Le Temple de Sérapis, un témoin silencieux

Pendant le déjeuner du dimanche, les tensions entre les époux vont exploser dans une scène violente qui risque d’endommager irrémédiablement le ménage familial, de la même manière qu’un tremblement de terre provoqué par le bradyséisme fissure les murs de la maison immédiatement après la dispute. En fait, la jalousie de Don Peppino prend le dessus et, après une débauche d’accusations infondées, Donna Rosa s’évanouit à la fin d’un monologue passionné. Après une telle explosion, il ne reste que l’obscurité et le silence d’une mauvaise journée qui se termine : le professeur Iannello, attristé par l’incident, fera une promenade nocturne dans le centre de Pouzzoles en admirant les ruines du Temple de Sérapis et en interrogeant silencieusement une statue de la Déesse Mère.

Lundi: la résolution des conflits et le triomphe de l’amour

Le troisième acte a lieu lundi, et il voit la résolution du conflit conjugal grâce à l’intervention de la fille Giulianella : c’est elle, en effet, qui découvre la véritable raison du ressentiment de la mère envers Don Peppino, et qui en informe ce dernier. Les raisons de Donna Rosa peuvent sembler futiles à première vue : son ressentiment envers son mari provient en fait des compliments exagérés faits par ce dernier aux maccheroni alla siciliana (pâtes à la sicilienne) cuisinés par sa belle-fille.

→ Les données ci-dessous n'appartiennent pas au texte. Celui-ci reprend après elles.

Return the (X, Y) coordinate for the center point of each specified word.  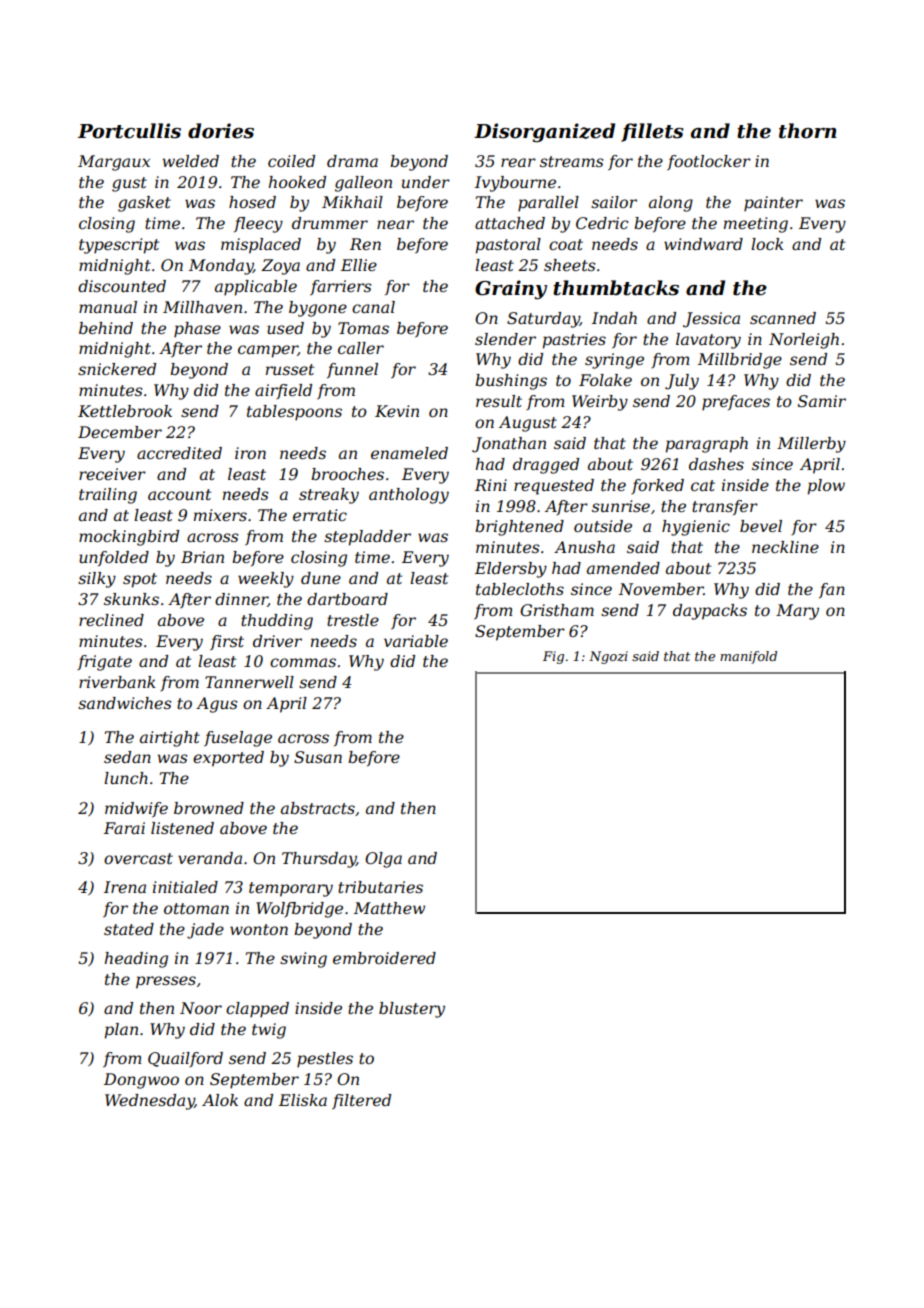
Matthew (389, 908)
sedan (127, 757)
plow (826, 487)
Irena (125, 887)
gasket (144, 204)
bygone (318, 309)
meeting (756, 225)
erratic (320, 515)
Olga (383, 860)
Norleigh (804, 341)
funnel (352, 370)
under (426, 182)
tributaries (380, 887)
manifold (748, 657)
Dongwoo (141, 1081)
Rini (491, 485)
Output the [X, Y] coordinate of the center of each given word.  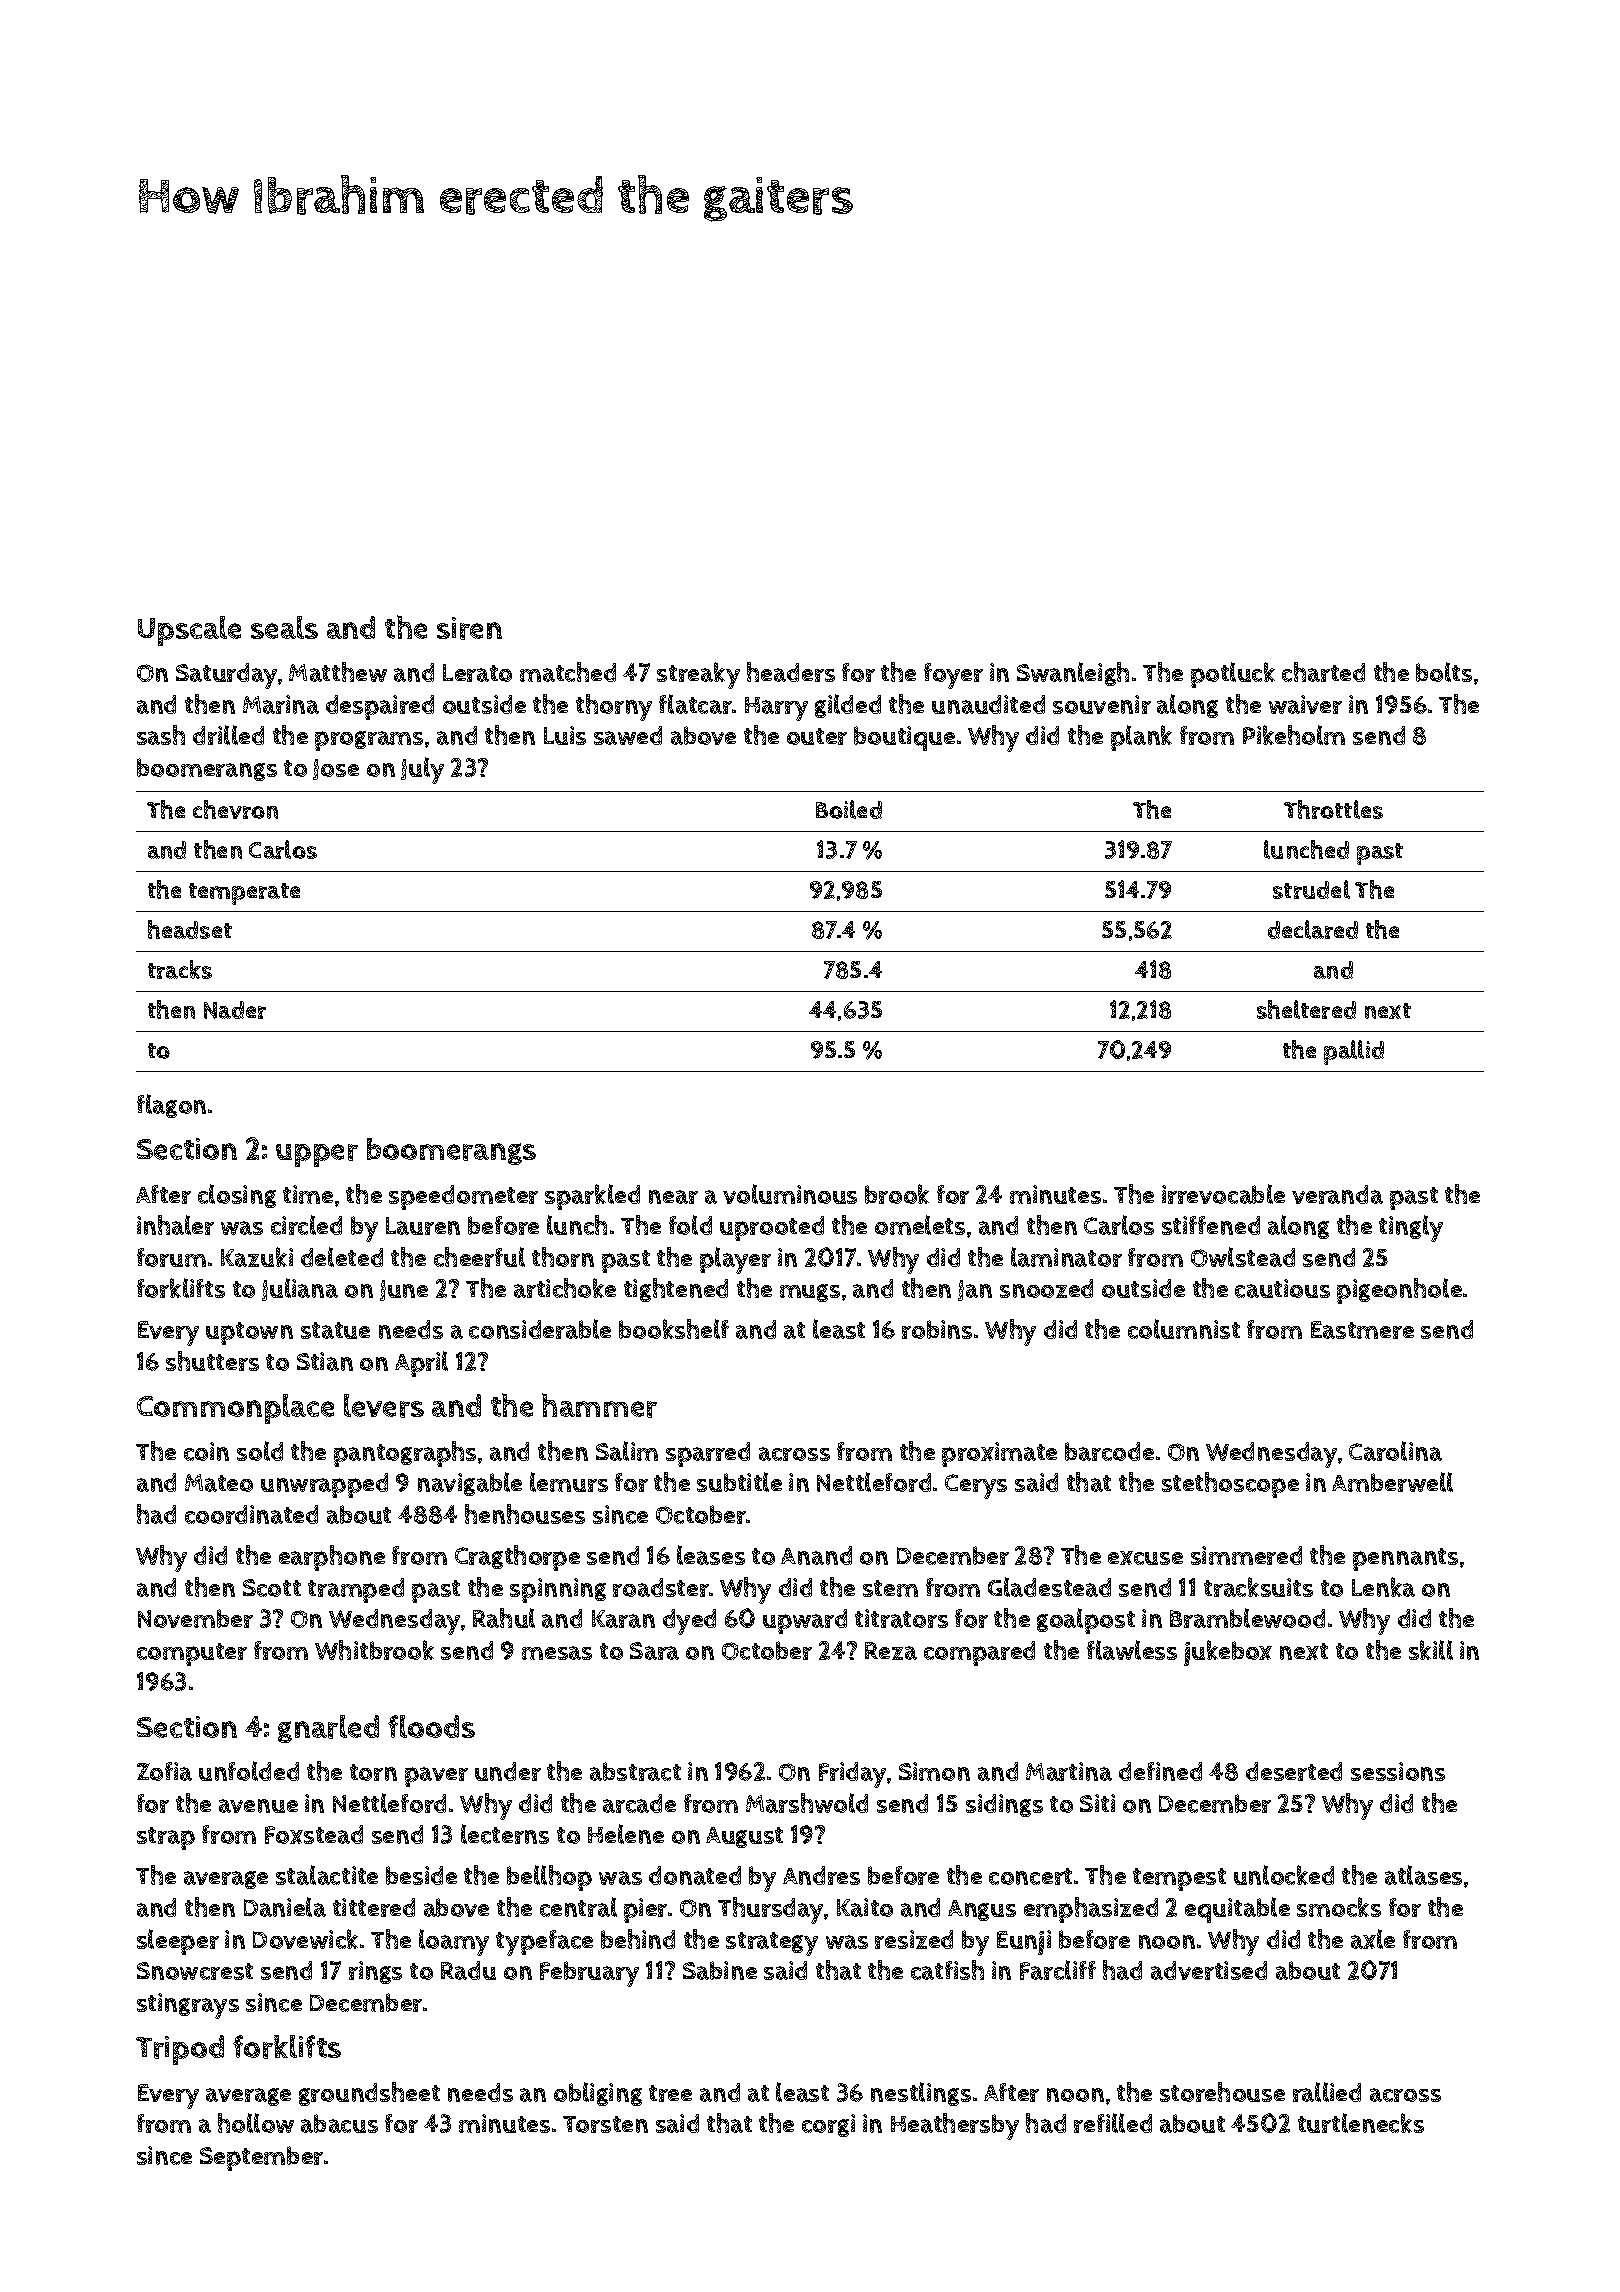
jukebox [1228, 1653]
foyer [953, 676]
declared [1313, 929]
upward [805, 1621]
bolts [1444, 672]
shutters [212, 1361]
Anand [816, 1555]
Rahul [504, 1618]
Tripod [180, 2050]
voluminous [790, 1194]
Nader [235, 1010]
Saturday [226, 676]
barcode [1109, 1451]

Cependant, derrière ce prétexte apparemment insensé, il y a bien plus : la frustration de Rosa en constatant qu’elle n’a jamais reçu de compliments similaires de la part de son mari, son mécontentement pour la manière dont il lui a complètement délégué les soins de la maison et des enfants, sans jamais avoir un mot explicite de gratitude pour elle.

Grâce à l’intervention de Giulianella, les époux pourront se parler franchement, et ils découvriront que les craintes qui les tourmentaient ne devaient pas être attribuées à la fin de leur amour, mais plutôt être interprétées comme une preuve définitive de combien ils s’aimaient.